Wir glauben die Antwort muss „ja“ lauten und stehen damit nicht alleine da: Swetlana Alexijewitsch hat 2015 den Literatur-Nobelpreis erhalten für ihre Werke, die schon seit drei Jahrzehnten auf dem Prinzip des Protokolls beruhen. In ihrem Werk „Tschernobyl – Eine Chronik der Zukunft“ erzählt sie beispielsweise die Geschichten der Menschen, die sie während der Recherche getroffen hat, auf eine sehr packende und emotionale Art. Dadurch erzeugt sie eine Nähe zwischen dem Protagonisten und dem Leser, die anders nicht entstanden wäre. Ihr literarischer Umgang mit den Quellen wird allerdings oft von HistorikerInnen kritisiert. Die Zeitschrift Osteuropa widmet der Autorin eine ganze Ausgabe. In Heft 1-2/2018 werden viele Aspekte ihres Schaffens beleuchtet.

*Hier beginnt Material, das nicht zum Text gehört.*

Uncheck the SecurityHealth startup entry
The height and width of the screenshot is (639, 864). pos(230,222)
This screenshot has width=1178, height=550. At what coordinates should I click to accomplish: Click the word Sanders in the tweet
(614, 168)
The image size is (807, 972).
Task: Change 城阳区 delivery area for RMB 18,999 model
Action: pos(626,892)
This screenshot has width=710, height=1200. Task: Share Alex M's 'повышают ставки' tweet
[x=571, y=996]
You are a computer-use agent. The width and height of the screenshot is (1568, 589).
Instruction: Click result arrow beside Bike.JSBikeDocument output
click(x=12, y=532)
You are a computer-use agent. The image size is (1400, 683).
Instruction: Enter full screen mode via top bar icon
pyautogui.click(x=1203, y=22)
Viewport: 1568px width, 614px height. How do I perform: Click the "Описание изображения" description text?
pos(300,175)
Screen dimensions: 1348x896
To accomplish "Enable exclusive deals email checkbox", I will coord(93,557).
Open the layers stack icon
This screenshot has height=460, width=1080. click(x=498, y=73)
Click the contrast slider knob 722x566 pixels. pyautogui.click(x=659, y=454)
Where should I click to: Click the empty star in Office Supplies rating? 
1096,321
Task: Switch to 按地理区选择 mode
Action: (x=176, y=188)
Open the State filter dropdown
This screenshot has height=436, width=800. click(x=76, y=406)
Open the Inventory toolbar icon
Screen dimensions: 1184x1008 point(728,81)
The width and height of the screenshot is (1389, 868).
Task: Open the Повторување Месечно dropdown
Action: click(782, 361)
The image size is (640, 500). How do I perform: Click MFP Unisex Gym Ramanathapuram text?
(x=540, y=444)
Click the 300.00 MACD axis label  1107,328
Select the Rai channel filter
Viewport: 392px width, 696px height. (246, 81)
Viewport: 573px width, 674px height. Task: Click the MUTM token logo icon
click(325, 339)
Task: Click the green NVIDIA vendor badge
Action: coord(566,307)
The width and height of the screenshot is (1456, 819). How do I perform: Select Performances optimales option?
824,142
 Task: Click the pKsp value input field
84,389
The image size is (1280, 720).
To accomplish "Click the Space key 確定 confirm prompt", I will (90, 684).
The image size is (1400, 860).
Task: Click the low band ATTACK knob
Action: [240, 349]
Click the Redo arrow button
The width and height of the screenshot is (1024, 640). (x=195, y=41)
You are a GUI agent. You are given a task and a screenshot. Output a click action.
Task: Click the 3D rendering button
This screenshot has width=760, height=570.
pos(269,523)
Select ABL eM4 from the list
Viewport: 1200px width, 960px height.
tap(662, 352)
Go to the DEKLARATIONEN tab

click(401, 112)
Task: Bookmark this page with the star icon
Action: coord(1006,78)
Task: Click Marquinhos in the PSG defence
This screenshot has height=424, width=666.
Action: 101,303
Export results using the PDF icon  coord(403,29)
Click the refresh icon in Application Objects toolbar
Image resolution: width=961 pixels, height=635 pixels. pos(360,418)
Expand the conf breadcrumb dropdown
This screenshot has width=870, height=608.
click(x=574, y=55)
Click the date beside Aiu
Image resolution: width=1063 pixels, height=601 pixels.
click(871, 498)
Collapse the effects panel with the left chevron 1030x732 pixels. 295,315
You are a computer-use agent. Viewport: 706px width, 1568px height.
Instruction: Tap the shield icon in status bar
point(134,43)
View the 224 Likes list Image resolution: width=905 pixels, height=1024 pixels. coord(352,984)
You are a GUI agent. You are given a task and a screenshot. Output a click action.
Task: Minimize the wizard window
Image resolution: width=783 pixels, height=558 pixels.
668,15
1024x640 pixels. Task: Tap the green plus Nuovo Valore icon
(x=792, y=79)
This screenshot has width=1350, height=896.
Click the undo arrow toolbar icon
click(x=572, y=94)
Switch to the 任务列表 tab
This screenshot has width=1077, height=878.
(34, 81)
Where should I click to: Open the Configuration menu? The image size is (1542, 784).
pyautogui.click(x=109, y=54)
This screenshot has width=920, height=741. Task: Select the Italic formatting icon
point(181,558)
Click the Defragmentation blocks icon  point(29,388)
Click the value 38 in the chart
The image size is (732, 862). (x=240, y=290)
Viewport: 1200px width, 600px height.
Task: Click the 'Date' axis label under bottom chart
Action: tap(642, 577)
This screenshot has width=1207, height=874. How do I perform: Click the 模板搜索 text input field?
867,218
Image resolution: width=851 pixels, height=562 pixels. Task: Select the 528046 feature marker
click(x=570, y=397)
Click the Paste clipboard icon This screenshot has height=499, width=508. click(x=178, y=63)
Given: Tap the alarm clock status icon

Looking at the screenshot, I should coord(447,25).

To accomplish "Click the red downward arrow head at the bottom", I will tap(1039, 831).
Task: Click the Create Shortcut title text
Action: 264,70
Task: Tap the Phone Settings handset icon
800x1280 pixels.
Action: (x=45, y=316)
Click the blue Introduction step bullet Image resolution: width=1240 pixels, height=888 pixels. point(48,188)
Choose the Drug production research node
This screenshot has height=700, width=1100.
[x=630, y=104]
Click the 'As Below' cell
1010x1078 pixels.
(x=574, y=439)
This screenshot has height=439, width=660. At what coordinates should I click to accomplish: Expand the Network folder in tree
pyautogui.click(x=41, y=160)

Die eigene Rolle als JournalistIn oder WissenschaftlerIn wird beim Protokoll in den Hintergrund verlegt. Der Erzählstil wird direkter, der Leser wird nicht durch Fragen unterbrochen, wie es bei der direkten Darstellung journalistischer Interviews der Fall ist und auch die Meinung der AutorInnen ist bei guten Protokollen nicht erkennbar.
Wer sich ein Bild über das Format machen möchte, aber nicht gleich ein ganzes Buch lesen will, der kann Artikel wie „Protokoll einer Lehrerin in Brasilien: So lebt es sich als Deutsche in São Paulo“ von Kathrin Fomm auf Spiegel Online lesen oder direkt bei dekoder.org: „Journalisten in der Provinzfalle“ im Original von Viktor Wilissow und Stanislaw Murdy. Am Artikel auf dekoder.org werden wir uns in der Gruppe orientieren.